Faisal Nasir, principal architect, Microsoft Digital
We use Azure Policy, which helps enforce organizational standards and assess compliance at scale using dashboards and other monitoring tools.
“Azure Policy was a key part of our security approach, because it essentially offers guardrails—a set of rules that says, ‘Here’s the defaults you must use,’” Apple says. “You have to use a strong password, for example, and it has to be tied to an Azure Active Directory ID. We can dictate really strong standards for everything and mandate that all our service teams follow these rules.”
AI-driven operations in the cloud
Just like its impact on the rest of the technology world, AI is in the process of transforming infrastructure management at Microsoft. Tasks that used to be manual and laborious are being automated in many areas of the company, including network operations.
“AI is creating a new interface of agents that allow users to interact with large ecosystems of applications, and there’s much easier and more scalable integration,” says Nasir. “There are less and less manual actions required, and we’re automating a lot of business processes. Microsoft 365 Copilot, Security Copilot, and other AI tools are giving us shared compute and extensibility to produce different agents. It basically gives us a huge scale of automation on top of the cloud.”

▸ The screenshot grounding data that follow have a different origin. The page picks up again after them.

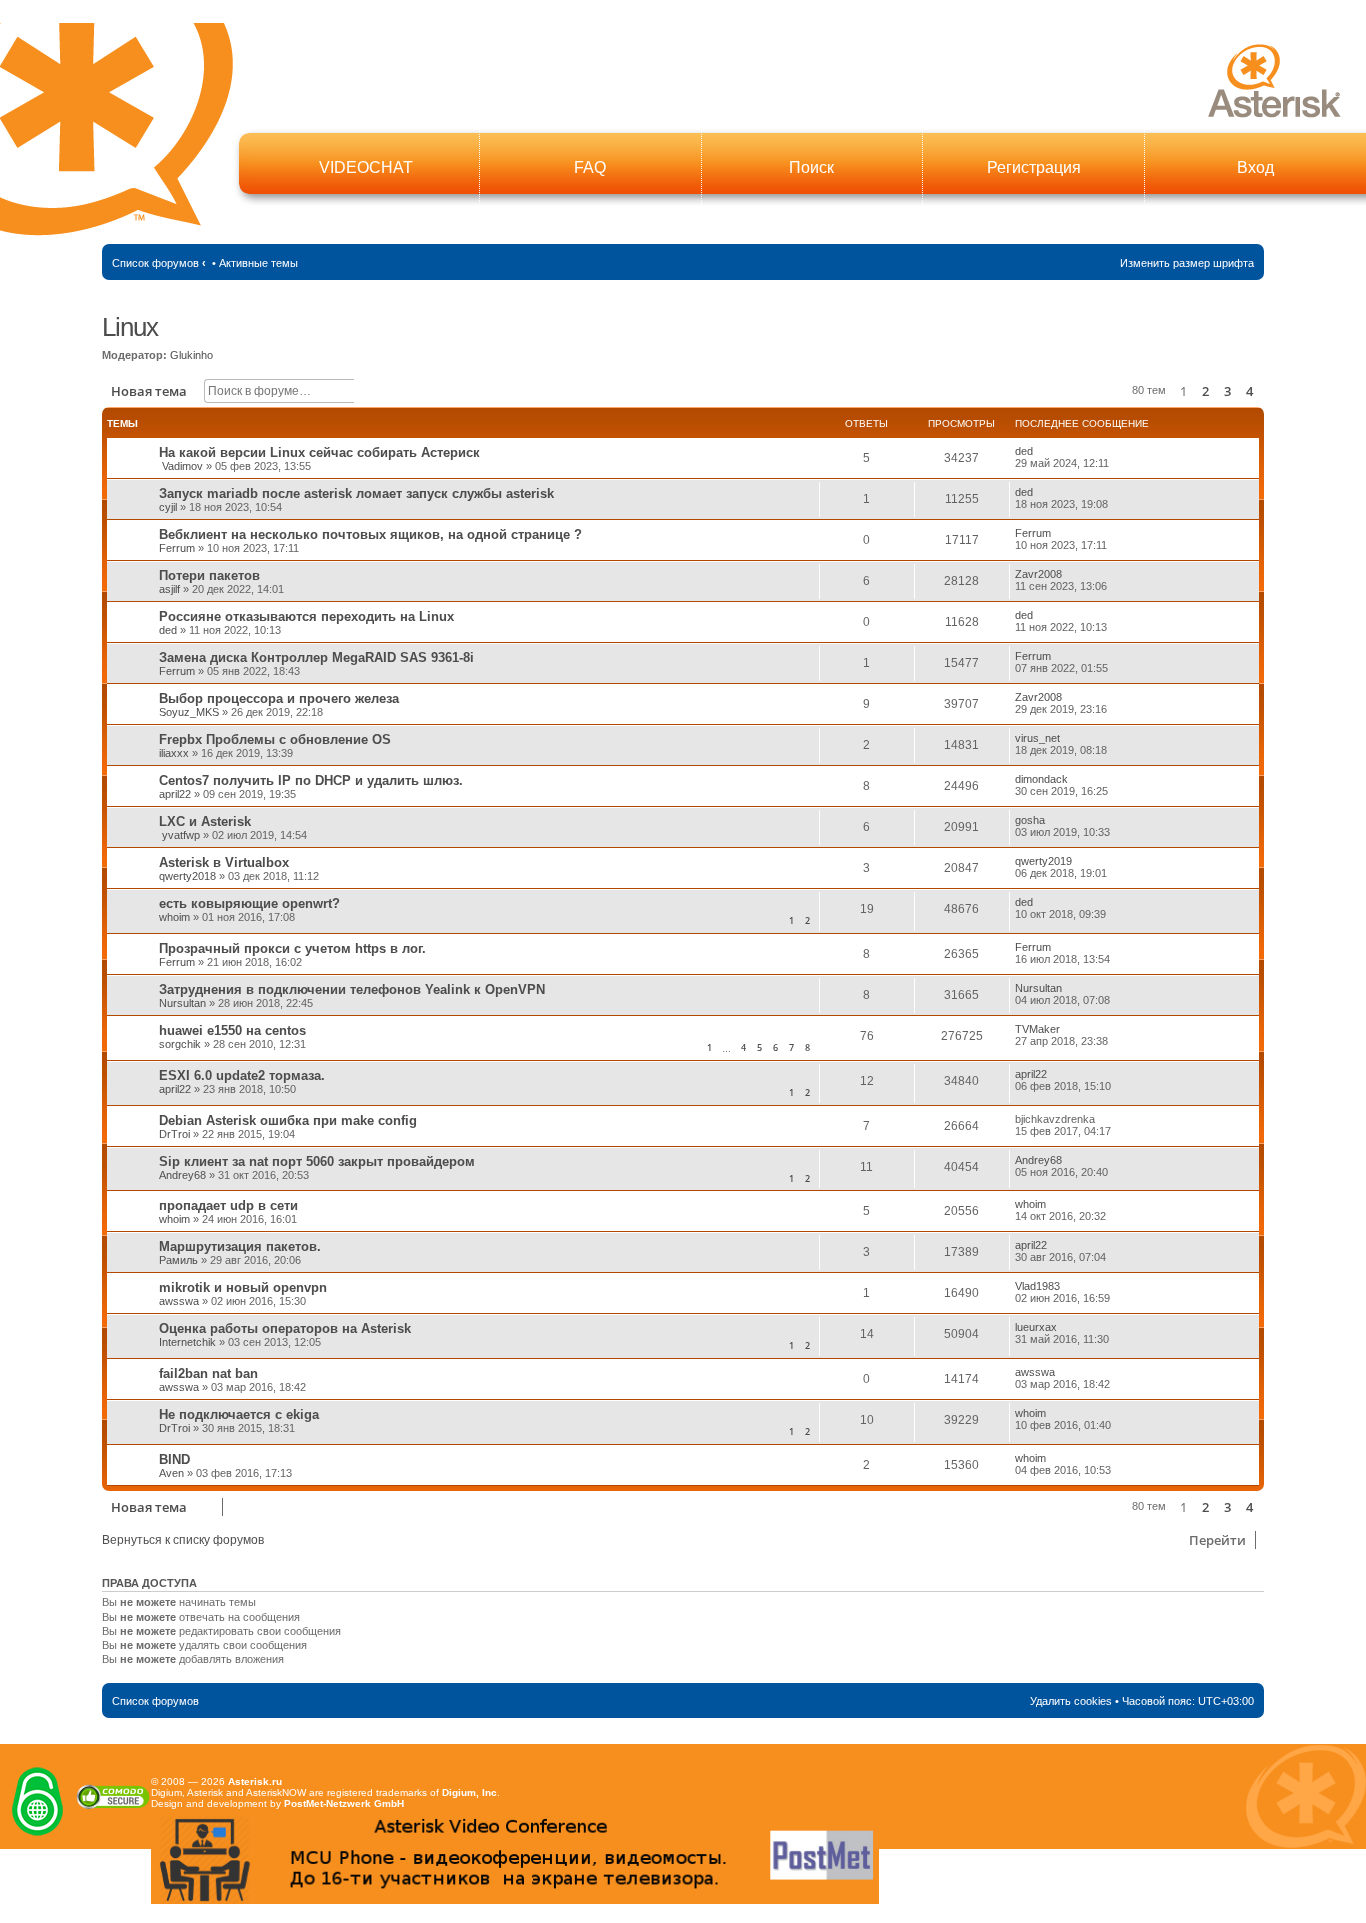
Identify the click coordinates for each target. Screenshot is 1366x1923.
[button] (1263, 391)
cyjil (168, 507)
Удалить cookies (1071, 1701)
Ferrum (177, 548)
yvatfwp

Apple notes that powerful AI tools can be combined with the incredible amount of data that the Microsoft IT infrastructure generates to gain insights that simply weren’t possible before.
“We can integrate AI with our infrastructure data lakes and use tools like Network Copilot to query the data using natural language,” Apple says. “I can ask questions like, ‘How many of our virtual machines need to be patched?’ and get an answer. It’s early, and we’re still experimenting, but the potential to interact with this data in a more automated fashion is exciting.”
Ultimately, Microsoft has become a cloud-first company, and that has allowed us to work toward an AI-first mentality in everything we do.
“Having a complete observability strategy across our infrastructure modernization helps us to make sure that whatever changes we’re making, we have a design-first approach and a cloud-first mindset,” Nasir says. “And now that focus is shifting towards an AI-first mindset as well.”
Key takeaways
Here are some of the benefits we’ve accrued by becoming a cloud-first IT organization at Microsoft:
Transformed operations: By moving from our legacy on-premises datacenters, through Azure’s infrastructure as a service (IaaS) offerings, and eventually to a platform as a service (PaaS) DevOps model, we’ve reaped great gains in reliability, efficiency, scalability, and cost savings.
A clear view: With 98% of our organization’s IT infrastructure running in the Azure cloud, we have a huge level of observability into our systems—complete oversight into network assessment, monitoring, compliance, patching/updating, and many other aspects of operations.
Empowered teams: Operating a cloud-first environment allows us to have a more decentralized approach to IT infrastructure. This means we can offer our business groups and service lines more self-service, cloud-native solutions for monitoring, management, patching, and backup while still maintaining control over and visibility into security and compliance for our entire organization.
Seamless updates: The shift to PaaS and serverless networking has enabled a more planned and automated approach to patching and updating our infrastructure, which produces greater efficiency, integration, and speed of deployment.
Dependable security: Our cloud environment has allowed us to implement security by design, including tighter control over code repositories and the use of standard security policies across the organization with Azure Policy.
Future-proof infrastructure: As we shift to an AI-first mindset across Microsoft, we’re using AI-driven tools to enhance and maintain our native cloud infrastructure and adopt new workflows that will continue to reap dividends for our employees and our organization.